News and Views
State House warns Otafiire over sugar talk
State House yesterday warned Maj. Gen. Kahinda Otafiire against defying President Museveni’s directive banning politicians from trading in sugar, on a day the minister lost a key application to secure 25 containers of sugar impounded in Mombasa, Kenya, five years ago.
Presidential Spokesman Tamale Mirundi while responding to remarks by Gen. Otafiire that he would not abandon his sugar business despite the presidential directive said the minister “knows how generals are arrested.” “You cannot defy an executive order and remain in government,” he said.
“The President is not talking about Otafiire as a sugar dealer but where does he get his sugar? If he has been arm-twisting then there would be a problem. The President’s message is that whoever has been dealing in arm-twisting should find something better to do,” Mr Tamale Mirundi said.
Mr Museveni, without mentioning Gen. Otafiire or any other politician’s name, on Tuesday directed the Trade Minister, Ms Amelia Kyambadde, to stop manufacturers and importers from selling sugar to politicians, and likened the dealers to Amin’s ministers whom he said are becoming greedy speculators who are charging exorbitant prices.
A day later, Gen. Otafiire said he would not leave the sugar business because he is a known dealer. The President’s directive also came a day after Daily Monitor reported Gen. Otafiire’s fight in Kenyan courts to salvage the sugar he had distanced himself from four years ago, but now claims that some powerful Kenyan politicians intended to steal from him.
In Mombasa, Gen. Otafiire’s lawyers yesterday lost a bid to cross examine the Legal Affairs Director of Mumias Sugar Company, Ms Emily Otieno, on the contents of her affidavit in respect to a sugar dispute between the minister and the manufacturer.
The Kenyan High Court dismissed Gen. Otafiire’s application, saying it amounted to an ambush on the part of Mumias Sugar Company and that would continue to delay the matter.
“The interested party has been in possession of the affidavit since May this year and therefore had sufficient time to make the application for cross examination. To grant the application would be prejudicial to the plaintiff and will delay the matter further,” Judge Hannah Okwengu ruled.
Gen. Otafiire, who runs Arua Mercantile Ltd, through his attorney, Mr Japheth Asige had sought to cross examine Ms Otieno to clarify certain issues in her statement. Gen. Otafiire’s quest to salvage the impounded sugar worth Shs986m has been caught up in a presidential directive banning politicians from selling sugar.

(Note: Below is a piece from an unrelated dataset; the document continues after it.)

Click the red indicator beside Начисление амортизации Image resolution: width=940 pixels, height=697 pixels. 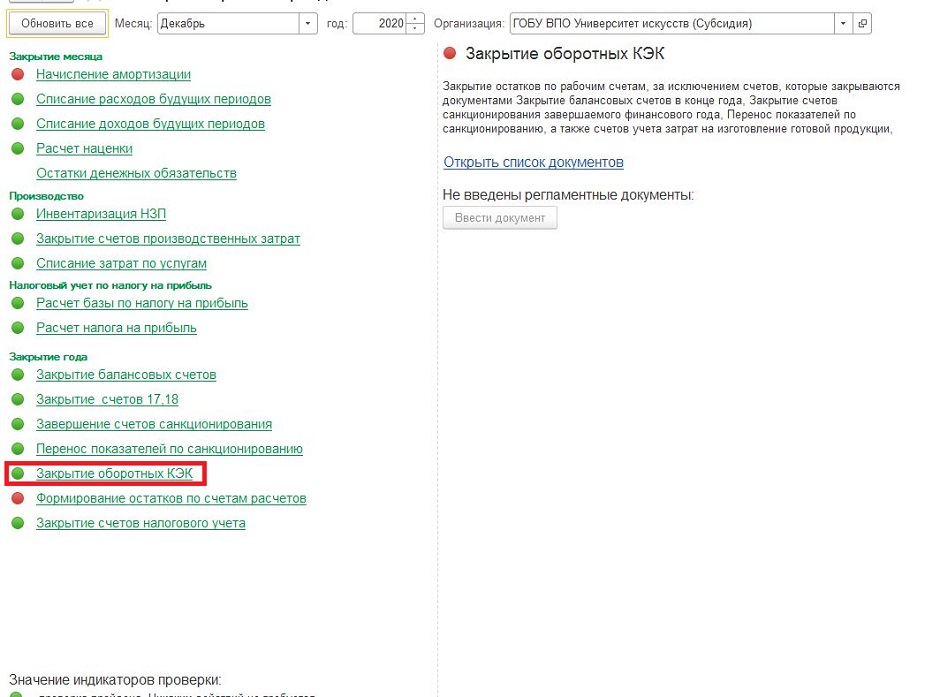pyautogui.click(x=18, y=74)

When this newspaper reported the story in 2007, Gen. Otafiire, then the local government minister denied any links with the sugar consignment and took the matter to court claiming defamation. The matter was later settled out of court. The minister claimed that the sugar imports belonged to a former employee of his who he declined to name.
Details linking the minister to the sugar deal started coming out earlier this year when the court case in which Mumias Sugar wants the sugar impounded because the consignment from the United Arab Emirates were packed in Mumias branded bags to make it appear as if they were locally produced to evade taxes.